In the past two years, the Covid-19 crisis strongly impacted the day-to-day Heijendaal fieldlab operations and research activities. Research activities (and thus the underlying timelines) came under pressure. Especially those research activities in which the Radboudumc was actively involved had to be cancelled or postponed. The Radboudumc supply department was preoccupied with the procurement of corona material, and therefore hardly able to assist in our research. Furthermore, HAN and RU needed only limited amounts of goods due to their closure and/or online focus. Research on optimizing freight flows was therefore difficult, almost impossible.
In addition, Covid-19 changed the way members of the multidisciplinary Living Lab-team work and engage with each other. Working fully remotely has proven to be a challenge. The physical distance of remote work can quickly turn into emotional distance which in turn, has a negative impact on the Living Lab’s performance. We are still searching for the best strategy regarding “remote working” and are pleased that currently, the restrictions are over, so a hybrid way of working can be developed.

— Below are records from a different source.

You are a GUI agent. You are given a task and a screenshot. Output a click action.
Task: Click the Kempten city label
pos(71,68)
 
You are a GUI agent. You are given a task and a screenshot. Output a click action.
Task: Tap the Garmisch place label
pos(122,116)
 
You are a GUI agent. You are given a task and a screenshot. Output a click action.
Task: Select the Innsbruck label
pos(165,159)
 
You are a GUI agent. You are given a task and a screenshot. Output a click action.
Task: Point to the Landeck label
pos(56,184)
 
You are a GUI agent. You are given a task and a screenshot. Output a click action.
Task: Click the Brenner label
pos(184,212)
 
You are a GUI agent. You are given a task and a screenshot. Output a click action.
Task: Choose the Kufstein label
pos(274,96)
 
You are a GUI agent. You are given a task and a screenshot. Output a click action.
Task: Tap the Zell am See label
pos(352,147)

The progress of the project has been delayed and influenced by the fact that holding a digital interview with someone you have not previously met, is not as effective as meeting in person. Furthermore, the people to be interviewed were less willing. At the time, although the research was deemed important, managing the Covid-19 crisis was more important. This resulted in cancelling of or delays to planned interviews. Research activities (exploration, diagnosis, improvement, monitoring) had to be held at a distance, via telephone for instance. However, the time made available was used by the researchers to fine-tune the research methodology, do extra data-analysis, develop a newly-needed questionnaire, and doing literature study. Hence the output was also delayed.
In the past two years, the project has evolved by conducting research into innovative solutions for a healthy city. The www.healthycitylab.nl website was developed as part of the NWO SSCMH research project. It was designed to share knowledge, connect people, and make people enthusiastic about the project. It brings together the knowledge and expertise needed to develop and improve last-mile solutions for a vital city. Information is available about the field and lab research taking place in both field labs. Visitors can also find publications by and interviews with the researchers. The website shows the cohesion and cooperation between the fieldlabs and the various lines of research. An important goal is to share knowledge to attract new partners to enthusiastically join the programme in order to scale up the concepts.